Reproduce the items below, changing each occurrence of "Open" to "Launch" and leaving everything else unchanged.

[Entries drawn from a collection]
============================================================

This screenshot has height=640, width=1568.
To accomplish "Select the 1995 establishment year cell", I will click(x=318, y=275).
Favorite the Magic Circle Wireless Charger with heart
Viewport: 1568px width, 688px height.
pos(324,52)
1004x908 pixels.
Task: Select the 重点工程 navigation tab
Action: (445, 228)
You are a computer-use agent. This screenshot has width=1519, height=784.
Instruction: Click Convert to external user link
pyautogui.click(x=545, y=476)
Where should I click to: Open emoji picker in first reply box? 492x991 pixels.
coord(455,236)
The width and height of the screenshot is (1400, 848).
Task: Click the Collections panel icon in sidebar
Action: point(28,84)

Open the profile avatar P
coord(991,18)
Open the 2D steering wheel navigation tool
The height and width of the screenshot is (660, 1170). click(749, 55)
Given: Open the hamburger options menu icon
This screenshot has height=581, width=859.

============================================================

**WRITTEN RESPONSE:**
This screenshot has height=640, width=1568.
To accomplish "Select the 1995 establishment year cell", I will click(x=318, y=275).
Favorite the Magic Circle Wireless Charger with heart
Viewport: 1568px width, 688px height.
pos(324,52)
1004x908 pixels.
Task: Select the 重点工程 navigation tab
Action: (445, 228)
You are a computer-use agent. This screenshot has width=1519, height=784.
Instruction: Click Convert to external user link
pyautogui.click(x=545, y=476)
Where should I click to: Launch emoji picker in first reply box? 492x991 pixels.
coord(455,236)
The width and height of the screenshot is (1400, 848).
Task: Click the Collections panel icon in sidebar
Action: point(28,84)

Launch the profile avatar P
coord(991,18)
Launch the 2D steering wheel navigation tool
The height and width of the screenshot is (660, 1170). click(749, 55)
Given: Launch the hamburger options menu icon
This screenshot has height=581, width=859.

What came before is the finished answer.